Más allá de las cifras, las vacunas representan un pacto de solidaridad. Al vacunarse, una persona no solo se protege a sí misma, sino también a los más vulnerables: bebés demasiado pequeños para ser vacunados, pacientes inmunodeprimidos, ancianos con menor respuesta inmune. Todos ellos dependen del llamado 'efecto rebaño', esa protección indirecta que se alcanza cuando la mayoría está inmunizada. Por eso, el escepticismo deja de ser una cuestión individual para convertirse en un problema colectivo.

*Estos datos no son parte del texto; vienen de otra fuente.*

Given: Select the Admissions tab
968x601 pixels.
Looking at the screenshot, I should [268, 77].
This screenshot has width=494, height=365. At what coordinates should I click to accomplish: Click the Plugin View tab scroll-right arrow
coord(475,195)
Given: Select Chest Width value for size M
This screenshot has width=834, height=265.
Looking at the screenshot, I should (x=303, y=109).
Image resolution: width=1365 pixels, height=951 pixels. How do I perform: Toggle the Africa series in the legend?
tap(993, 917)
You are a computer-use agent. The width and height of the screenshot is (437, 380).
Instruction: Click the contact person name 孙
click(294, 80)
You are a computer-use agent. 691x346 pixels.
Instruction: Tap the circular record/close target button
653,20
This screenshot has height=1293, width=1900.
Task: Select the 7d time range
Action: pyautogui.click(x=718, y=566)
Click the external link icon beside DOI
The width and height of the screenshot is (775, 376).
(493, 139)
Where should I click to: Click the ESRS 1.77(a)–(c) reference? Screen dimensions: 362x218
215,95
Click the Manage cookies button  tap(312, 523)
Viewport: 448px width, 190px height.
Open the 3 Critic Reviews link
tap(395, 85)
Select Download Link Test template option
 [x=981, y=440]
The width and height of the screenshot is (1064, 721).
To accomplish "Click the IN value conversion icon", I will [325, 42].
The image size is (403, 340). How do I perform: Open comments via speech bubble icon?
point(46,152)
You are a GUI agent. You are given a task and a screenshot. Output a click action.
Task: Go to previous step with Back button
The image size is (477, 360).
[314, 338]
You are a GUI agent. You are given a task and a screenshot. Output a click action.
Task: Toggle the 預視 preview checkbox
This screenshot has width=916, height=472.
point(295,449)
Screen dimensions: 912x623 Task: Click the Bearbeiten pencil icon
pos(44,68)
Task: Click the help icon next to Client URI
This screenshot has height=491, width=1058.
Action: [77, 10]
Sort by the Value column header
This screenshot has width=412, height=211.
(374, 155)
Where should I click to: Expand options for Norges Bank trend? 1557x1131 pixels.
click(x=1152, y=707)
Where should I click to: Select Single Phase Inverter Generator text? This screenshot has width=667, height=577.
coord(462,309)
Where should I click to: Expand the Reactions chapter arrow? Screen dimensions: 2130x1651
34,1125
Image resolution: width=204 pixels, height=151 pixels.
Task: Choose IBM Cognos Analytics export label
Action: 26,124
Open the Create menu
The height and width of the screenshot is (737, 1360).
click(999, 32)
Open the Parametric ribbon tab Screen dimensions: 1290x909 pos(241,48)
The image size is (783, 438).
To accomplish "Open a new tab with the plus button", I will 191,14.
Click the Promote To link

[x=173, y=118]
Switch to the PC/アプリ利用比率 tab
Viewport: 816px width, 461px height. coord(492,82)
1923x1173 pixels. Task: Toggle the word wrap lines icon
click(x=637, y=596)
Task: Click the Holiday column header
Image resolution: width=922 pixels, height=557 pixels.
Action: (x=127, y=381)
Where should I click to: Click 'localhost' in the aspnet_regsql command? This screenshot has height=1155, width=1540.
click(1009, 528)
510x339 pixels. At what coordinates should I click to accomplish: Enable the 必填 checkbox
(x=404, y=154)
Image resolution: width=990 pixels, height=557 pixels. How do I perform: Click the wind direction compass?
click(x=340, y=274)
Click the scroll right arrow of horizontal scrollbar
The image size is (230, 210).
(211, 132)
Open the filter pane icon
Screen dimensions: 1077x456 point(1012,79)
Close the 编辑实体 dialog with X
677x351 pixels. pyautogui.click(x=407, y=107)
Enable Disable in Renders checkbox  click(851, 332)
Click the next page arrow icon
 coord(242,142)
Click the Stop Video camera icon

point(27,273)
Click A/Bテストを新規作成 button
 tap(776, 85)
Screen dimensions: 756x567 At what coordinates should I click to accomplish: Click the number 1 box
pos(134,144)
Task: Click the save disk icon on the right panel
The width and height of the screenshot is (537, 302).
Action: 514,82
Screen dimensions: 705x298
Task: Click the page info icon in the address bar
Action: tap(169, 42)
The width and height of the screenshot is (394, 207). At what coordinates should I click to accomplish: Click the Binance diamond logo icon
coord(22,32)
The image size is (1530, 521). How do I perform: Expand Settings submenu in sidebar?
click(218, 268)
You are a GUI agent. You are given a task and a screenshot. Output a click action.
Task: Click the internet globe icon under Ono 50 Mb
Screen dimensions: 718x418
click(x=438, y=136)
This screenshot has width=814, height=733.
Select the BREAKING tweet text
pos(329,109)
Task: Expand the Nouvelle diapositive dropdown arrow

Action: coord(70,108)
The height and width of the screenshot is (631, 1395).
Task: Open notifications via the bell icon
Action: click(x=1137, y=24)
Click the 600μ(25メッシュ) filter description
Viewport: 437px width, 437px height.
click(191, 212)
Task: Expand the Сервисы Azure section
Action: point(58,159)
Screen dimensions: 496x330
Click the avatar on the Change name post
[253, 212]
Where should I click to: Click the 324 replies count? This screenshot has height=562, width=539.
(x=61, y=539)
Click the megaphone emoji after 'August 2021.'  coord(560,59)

El reto comunicativo es enorme. Explicar la seguridad de las vacunas, sus procesos de control, los ensayos clínicos, los sistemas de farmacovigilancia, etc. todo ello exige tiempo y claridad. Pero es un esfuerzo necesario, porque cada duda no respondida es terreno abonado para la desinformación. También es tarea de las instituciones sanitarias escuchar. Detrás de muchas dudas hay temores legítimos: padres que buscan lo mejor para sus hijos, ciudadanos que desean comprender. Combatir el escepticismo no es solo proporcionar datos: es empatizar, entender, acompañar. Y en eso, los médicos tenemos un papel insustituible.
En definitiva, las vacunas son, probablemente, el mayor triunfo de la medicina preventiva. Del escepticismo inicial en los tiempos de Jenner al éxito global de la vacunación masiva, su historia es una lección de humildad y grandeza Humildad, porque nos recuerda lo frágil que es la salud colectiva. Grandeza, porque demuestra lo que la ciencia y la solidaridad pueden lograr juntas. El escepticismo ante la vacunación es un lujo que la humanidad no puede permitirse.